A drug of abuse assay intended for use in clinical toxicology laboratories, physicians' offices, drug-of-abuse clinics and law enforcement agencies is an in-vitro diagnostic test for the qualitative identification of amphetamine, a central nervous system stimulating drug, in urine. Measurements that are obtained by this device are used in the diagnosis and treatment of amphetamine use or overdose and in monitoring levels of amphetamine to ensure appropriate therapy.

The QuickScreenTM One Step Amphetamine Test utilizes colloidal gold as the label like other commercially available immunoassays for drug of abuse (amphetamine) test kits, to qualitatively measures the presence of amphetamine by visual color sandwich one step immunoassay technology.

Here's an analysis of the acceptance criteria and study detailed in the provided 510(k) summary for the QuickScreen™ One Step Amphetamine Screening Test:

1. Table of Acceptance Criteria and Reported Device Performance

The 510(k) summary does not explicitly state pre-defined acceptance criteria (e.g., "must achieve >X% sensitivity"). Instead, it compares the device's performance to established methods as evidence of substantial equivalence.

2. Sample Size Used for the Test Set and Data Provenance

• Test Set Description: The summary mentions two types of studies:
  • "Clinical sample correlation study"
  • "Blind labeled amphetamine study"
  • "Two clinical laboratory studies"
• Sample Size:
  • For the sensitivity calculation: 84 samples (83 true positive detections).
  • For the specificity calculation: 40 samples (40 true negative detections).
  • For the accuracy calculation: 124 samples (123 correct detections).
  • The total number of samples used in the "clinical sample correlation study" is not explicitly stated, only the correlation percentage.
• Data Provenance: The data is from "clinical specimens" and "clinical laboratory studies," implying human urine samples.
  • Country of Origin: Not specified.
  • Retrospective or Prospective: Not explicitly stated, but "clinical sample correlation study" and "blind labeled amphetamine study" typically imply prospective or a mix of prospective/retrospective samples with a known status. The clinical laboratory studies would likely involve testing samples in a controlled lab setting.

3. Number of Experts Used to Establish the Ground Truth for the Test Set and Qualifications of Those Experts

• The ground truth was established by comparison to the Syva EMIT II and GC/MS methodology. These are considered gold standard methods for drug detection.
• The summary does not specify a number of human experts for establishing ground truth, rather relying on established laboratory methods.
• The studies were performed "in the hands of professional laboratory technicians," implying qualified clinical laboratory personnel were involved in performing both the experimental device tests and likely the comparator tests (Syva EMIT II, GC/MS). Their specific qualifications (e.g., years of experience) are not provided.

4. Adjudication Method for the Test Set

• The summary does not describe a formal adjudication method (e.g., 2+1 adjudicator scheme).
• Ground truth was based on the results from the Syva EMIT II and GC/MS methods. Discrepancies between the Phamatech QuickScreen™ and these methods would be resolved by the established methods being the "truth."

5. Multi-Reader Multi-Case (MRMC) Comparative Effectiveness Study

• No, a MRMC comparative effectiveness study was not explicitly described.
• This device is a qualitative immunoassay for amphetamine and its performance assessment focuses on its standalone accuracy against established lab methods, not on human reader improvement with AI assistance. The concept of "AI assistance" is not relevant to this type of device.

6. Standalone (Algorithm Only Without Human-in-the-Loop Performance) Performance

• Yes, the performance metrics (sensitivity, specificity, accuracy) are reported for the device in standalone mode. The device itself performs the detection, with professional laboratory technicians performing the test according to its instructions and interpreting the visual color change. While human interpretation of the color change is involved, the reported metrics reflect the device's intrinsic capability to produce the correct visual signal.
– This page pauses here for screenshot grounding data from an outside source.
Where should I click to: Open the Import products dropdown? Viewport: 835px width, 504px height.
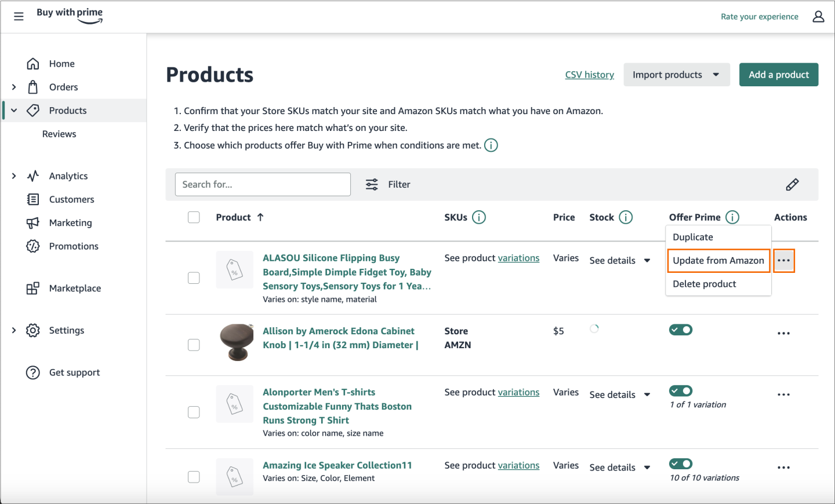676,74
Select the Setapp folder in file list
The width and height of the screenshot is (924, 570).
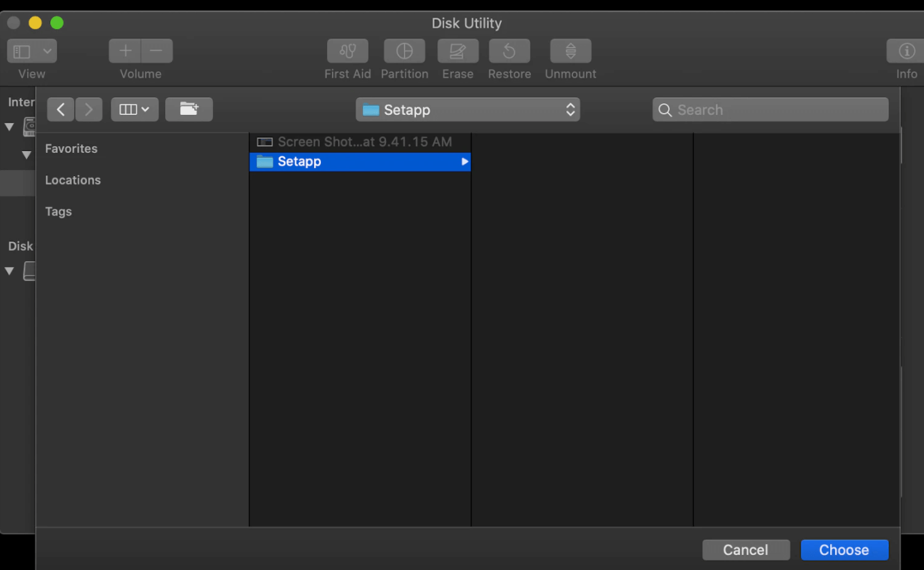(299, 162)

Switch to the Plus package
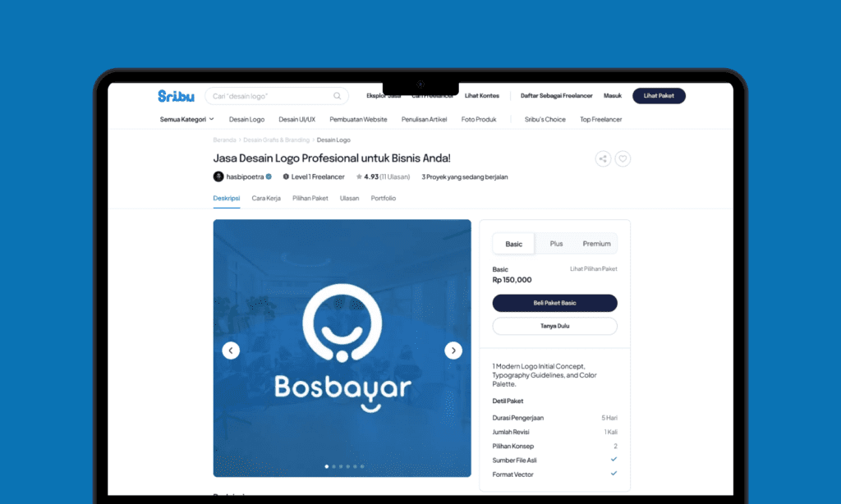556,244
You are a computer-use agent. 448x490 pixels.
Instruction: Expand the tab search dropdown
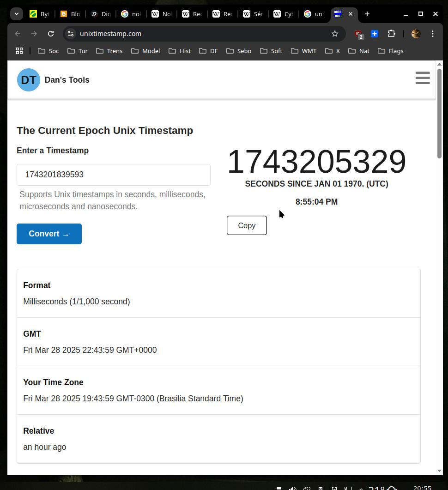click(17, 14)
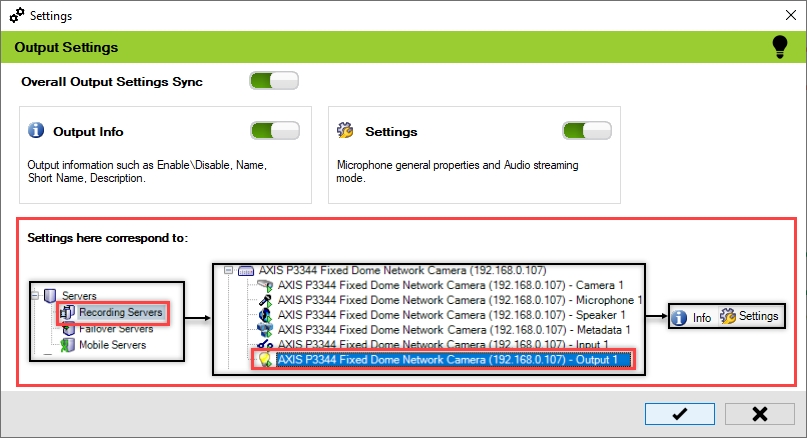The height and width of the screenshot is (438, 807).
Task: Select Recording Servers in the tree
Action: tap(120, 313)
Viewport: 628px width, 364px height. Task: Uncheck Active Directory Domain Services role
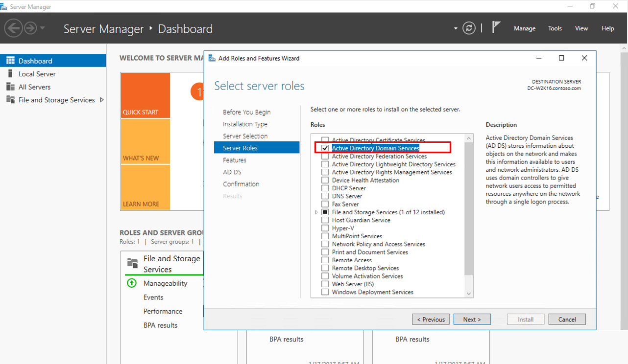325,148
7. Type of Ground Truth Used

• The ground truth used was based on established laboratory methods:
  • Syva EMIT II: An immunoassay that serves as a predicate device or a common comparative method in clinical toxicology.
  • GC/MS (Gas Chromatography/Mass Spectrometry): Considered the gold standard confirmatory method for drug testing, providing highly accurate and specific identification and quantification of substances.

8. Sample Size for the Training Set

• The 510(k) summary does not provide information on the training set size. Regulatory submissions for such immunoassay devices typically focus on the performance of the final, locked-down device rather than detailing the internal development and training data if an "AI" or machine learning component isn't explicitly part of the submission. The device uses "colloidal gold technology" following "immunochemical sandwich assay principle," which is a biochemical assay, not an AI-driven device.

9. How the Ground Truth for the Training Set Was Established

• Since there's no mention of a "training set" in the context of an AI/ML algorithm, this question is not applicable. The device's underlying technology (immunoassay) is based on chemical reactions, not on learning from a dataset. The "development" of such a device would involve optimizing reagents and assay parameters based on known concentrations and interferences, not "training" an algorithm in the modern sense.